Marie Corfield was frustrated by Governor Christie's unrelenting attacks on teachers and their unions. She decided to speak her mind at a Republican filled town hall meeting at Raritan Township in 2010. She said what she had to say. Listen to how Governor Christie responds in a condescending and aggressive way below (that's his style apparently - classy and professional, if you ask me.).
In the longer clip, it appears that Christie demolishes Corfield. But for people like Corfield and supporters of public education the issues are more nuanced. As explained in this NYT article, public union leaders all over the country have often bargained with rank and file members to forgo pay raises in exchange for enhanced benefits (i.e., higher pension contributions, a better health care plan, etc., etc.). So when Christie asks teachers to contribute more to their pension fund, what he's really asking is teachers to take a pay cut in order to pay for the state's financial mismanagement.

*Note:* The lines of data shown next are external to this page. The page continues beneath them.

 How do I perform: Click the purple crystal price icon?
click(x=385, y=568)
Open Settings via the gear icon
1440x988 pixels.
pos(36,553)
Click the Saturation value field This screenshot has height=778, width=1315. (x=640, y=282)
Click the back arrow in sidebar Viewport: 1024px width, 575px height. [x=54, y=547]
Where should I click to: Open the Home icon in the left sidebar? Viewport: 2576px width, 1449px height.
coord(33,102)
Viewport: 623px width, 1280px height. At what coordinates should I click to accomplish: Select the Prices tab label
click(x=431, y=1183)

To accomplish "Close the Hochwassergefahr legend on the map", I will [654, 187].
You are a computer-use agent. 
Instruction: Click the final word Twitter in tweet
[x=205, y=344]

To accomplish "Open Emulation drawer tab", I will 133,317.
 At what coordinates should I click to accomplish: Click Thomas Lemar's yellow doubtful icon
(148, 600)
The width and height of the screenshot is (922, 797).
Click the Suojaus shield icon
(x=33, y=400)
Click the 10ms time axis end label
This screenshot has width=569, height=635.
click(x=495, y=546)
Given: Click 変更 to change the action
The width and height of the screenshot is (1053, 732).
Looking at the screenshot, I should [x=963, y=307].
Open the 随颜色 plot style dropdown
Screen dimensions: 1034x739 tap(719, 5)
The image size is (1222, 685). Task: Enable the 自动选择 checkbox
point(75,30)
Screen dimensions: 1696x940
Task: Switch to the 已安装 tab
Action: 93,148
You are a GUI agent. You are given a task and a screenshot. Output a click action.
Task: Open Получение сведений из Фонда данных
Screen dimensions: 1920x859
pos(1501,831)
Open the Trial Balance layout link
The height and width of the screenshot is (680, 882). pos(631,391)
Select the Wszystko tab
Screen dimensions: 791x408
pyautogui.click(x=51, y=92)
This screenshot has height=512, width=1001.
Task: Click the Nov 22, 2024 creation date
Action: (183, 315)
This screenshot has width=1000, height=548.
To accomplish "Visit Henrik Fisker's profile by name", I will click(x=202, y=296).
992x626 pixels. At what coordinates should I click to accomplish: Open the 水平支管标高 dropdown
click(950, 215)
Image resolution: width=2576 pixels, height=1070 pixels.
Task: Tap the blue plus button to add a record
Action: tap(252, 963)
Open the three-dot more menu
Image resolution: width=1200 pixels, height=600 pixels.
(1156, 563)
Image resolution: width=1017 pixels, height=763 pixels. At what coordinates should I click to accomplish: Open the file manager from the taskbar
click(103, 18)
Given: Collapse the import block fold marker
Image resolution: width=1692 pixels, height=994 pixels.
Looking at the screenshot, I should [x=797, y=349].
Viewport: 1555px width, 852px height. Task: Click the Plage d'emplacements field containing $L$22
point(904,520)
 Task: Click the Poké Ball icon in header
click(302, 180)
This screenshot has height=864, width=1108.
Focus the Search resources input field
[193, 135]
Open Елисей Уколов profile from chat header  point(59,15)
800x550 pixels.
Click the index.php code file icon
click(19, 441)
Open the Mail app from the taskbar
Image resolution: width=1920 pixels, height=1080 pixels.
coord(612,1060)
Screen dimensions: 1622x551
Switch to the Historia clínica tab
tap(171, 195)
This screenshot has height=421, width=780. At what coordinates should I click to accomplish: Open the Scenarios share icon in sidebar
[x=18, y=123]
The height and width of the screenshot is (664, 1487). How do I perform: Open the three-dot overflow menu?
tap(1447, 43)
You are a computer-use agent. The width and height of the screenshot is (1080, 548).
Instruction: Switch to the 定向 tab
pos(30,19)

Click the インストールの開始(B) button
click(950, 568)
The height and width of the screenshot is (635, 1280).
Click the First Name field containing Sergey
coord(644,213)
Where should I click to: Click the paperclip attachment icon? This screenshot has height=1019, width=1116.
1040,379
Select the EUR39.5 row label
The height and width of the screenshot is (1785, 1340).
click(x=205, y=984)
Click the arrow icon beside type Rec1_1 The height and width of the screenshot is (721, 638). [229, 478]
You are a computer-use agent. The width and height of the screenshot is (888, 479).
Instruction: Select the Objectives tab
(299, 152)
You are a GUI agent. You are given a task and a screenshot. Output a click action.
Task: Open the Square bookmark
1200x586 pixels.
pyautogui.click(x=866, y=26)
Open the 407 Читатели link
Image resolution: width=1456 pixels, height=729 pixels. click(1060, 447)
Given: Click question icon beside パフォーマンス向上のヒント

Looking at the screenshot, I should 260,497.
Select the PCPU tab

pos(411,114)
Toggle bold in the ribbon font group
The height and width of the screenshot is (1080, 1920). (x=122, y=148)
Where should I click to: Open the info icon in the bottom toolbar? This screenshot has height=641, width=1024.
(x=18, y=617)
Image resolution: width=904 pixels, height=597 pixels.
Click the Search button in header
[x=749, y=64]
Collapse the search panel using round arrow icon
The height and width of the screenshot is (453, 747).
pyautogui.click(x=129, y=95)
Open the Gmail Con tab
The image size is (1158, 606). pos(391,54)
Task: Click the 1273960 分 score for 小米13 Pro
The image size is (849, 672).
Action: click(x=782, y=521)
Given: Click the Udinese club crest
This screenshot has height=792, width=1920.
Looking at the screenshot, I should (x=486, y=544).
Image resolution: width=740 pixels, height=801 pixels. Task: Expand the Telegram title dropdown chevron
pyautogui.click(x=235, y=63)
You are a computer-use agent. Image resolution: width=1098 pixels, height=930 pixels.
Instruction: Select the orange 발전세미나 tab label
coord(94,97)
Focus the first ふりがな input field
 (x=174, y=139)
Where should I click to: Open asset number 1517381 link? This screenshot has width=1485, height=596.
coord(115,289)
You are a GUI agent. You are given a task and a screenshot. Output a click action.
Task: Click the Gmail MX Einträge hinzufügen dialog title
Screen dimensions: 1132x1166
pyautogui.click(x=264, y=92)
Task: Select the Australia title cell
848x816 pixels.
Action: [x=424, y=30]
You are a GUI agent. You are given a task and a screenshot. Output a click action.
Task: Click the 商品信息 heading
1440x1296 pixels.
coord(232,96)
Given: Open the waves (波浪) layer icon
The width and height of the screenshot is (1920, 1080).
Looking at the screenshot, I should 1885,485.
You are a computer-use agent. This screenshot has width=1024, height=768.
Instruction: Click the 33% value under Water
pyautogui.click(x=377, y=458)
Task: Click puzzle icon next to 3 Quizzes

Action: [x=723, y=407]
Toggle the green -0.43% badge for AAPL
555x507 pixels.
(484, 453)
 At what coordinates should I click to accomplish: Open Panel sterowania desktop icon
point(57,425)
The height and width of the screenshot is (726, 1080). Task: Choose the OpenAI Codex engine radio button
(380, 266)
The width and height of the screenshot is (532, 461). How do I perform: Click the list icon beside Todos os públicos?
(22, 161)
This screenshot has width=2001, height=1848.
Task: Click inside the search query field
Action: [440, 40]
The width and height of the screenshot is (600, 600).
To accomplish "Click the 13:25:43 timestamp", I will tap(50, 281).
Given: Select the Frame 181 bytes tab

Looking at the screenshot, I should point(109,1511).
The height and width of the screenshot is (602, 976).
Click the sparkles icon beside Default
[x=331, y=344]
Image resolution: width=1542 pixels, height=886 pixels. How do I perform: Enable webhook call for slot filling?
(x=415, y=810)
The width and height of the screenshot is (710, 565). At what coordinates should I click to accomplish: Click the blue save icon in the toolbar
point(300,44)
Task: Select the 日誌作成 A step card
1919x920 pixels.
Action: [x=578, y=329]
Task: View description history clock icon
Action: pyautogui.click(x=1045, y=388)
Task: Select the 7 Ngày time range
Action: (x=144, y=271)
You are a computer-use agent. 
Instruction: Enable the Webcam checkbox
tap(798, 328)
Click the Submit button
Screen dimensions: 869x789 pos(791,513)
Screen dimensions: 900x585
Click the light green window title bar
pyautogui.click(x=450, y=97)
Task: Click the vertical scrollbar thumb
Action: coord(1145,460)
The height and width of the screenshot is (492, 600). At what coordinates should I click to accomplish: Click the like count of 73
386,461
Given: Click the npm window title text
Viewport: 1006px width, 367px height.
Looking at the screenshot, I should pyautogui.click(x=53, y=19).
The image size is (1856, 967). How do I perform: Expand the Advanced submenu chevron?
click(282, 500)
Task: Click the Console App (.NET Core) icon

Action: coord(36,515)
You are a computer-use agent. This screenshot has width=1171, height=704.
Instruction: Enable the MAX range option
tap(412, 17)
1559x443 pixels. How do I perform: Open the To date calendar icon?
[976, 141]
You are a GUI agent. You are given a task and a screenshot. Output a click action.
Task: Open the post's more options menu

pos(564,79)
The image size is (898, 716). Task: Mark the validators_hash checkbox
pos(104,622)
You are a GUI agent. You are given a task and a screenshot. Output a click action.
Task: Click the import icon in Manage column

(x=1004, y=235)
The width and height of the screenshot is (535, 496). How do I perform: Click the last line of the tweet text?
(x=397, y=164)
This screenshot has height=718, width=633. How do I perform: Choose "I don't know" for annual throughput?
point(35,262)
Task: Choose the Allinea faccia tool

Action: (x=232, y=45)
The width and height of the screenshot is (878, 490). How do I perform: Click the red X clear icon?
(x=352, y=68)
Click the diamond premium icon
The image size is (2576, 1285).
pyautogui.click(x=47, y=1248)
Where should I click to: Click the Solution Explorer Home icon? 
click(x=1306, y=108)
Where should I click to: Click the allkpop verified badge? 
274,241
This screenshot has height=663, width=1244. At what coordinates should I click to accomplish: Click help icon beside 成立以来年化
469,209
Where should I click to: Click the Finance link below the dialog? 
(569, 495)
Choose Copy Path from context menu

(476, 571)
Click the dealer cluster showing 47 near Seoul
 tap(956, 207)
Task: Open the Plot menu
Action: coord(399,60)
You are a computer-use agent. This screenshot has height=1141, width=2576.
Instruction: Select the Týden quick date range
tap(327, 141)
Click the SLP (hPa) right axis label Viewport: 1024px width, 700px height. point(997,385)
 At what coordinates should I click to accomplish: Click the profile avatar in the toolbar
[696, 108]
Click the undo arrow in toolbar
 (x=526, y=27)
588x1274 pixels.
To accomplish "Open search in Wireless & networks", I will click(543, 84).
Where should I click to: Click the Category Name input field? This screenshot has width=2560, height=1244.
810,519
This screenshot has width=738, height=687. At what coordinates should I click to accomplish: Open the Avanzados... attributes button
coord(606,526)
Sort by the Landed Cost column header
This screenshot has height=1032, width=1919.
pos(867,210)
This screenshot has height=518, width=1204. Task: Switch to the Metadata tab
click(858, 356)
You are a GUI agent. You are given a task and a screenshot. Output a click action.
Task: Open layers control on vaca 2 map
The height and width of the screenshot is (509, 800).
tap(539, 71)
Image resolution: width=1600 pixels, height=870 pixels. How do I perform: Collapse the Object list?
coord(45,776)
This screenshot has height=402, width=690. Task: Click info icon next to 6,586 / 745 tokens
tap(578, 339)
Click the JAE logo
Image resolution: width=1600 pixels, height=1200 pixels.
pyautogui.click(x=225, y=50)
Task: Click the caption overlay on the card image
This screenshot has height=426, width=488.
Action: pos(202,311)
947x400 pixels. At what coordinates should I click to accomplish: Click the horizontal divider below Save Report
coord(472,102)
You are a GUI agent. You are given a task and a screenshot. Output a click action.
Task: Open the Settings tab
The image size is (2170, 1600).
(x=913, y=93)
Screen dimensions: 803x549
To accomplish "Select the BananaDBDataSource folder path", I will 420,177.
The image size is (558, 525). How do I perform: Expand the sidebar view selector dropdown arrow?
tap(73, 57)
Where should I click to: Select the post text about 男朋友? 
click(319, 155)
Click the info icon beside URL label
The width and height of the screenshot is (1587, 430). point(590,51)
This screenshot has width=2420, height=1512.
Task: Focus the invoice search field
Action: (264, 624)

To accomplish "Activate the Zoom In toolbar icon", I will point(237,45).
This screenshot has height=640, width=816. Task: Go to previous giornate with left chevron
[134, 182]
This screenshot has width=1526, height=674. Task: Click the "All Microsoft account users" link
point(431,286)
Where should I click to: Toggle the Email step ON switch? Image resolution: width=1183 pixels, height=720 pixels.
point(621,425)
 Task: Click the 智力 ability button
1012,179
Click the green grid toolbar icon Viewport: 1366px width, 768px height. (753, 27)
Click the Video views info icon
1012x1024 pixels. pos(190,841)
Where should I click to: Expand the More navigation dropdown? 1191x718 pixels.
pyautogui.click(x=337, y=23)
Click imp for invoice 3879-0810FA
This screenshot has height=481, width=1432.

If Ford Motor Company signs a contract with, let's say, Rental Car Company X to deliver mid-sized sedans at $15,0000 a year for the next 5 years, and then three years into the contract, Ford says, "we're not doing so well. We need to raise the cost of the car to, uh, $17,000." What the hell is Rental Car Company X to do? They didn't mismanage the funds! Ford did. But in this case, it's even worse. Here, Christie and his allies are asking public employees to sacrifice for the following reasons: (a) their lack of foresight, (b) their unwillingness to raise taxes, (c) and their inability to manage a budget in tough times. In addition, public employees, on average, make less than people with the same education levels in the private sector.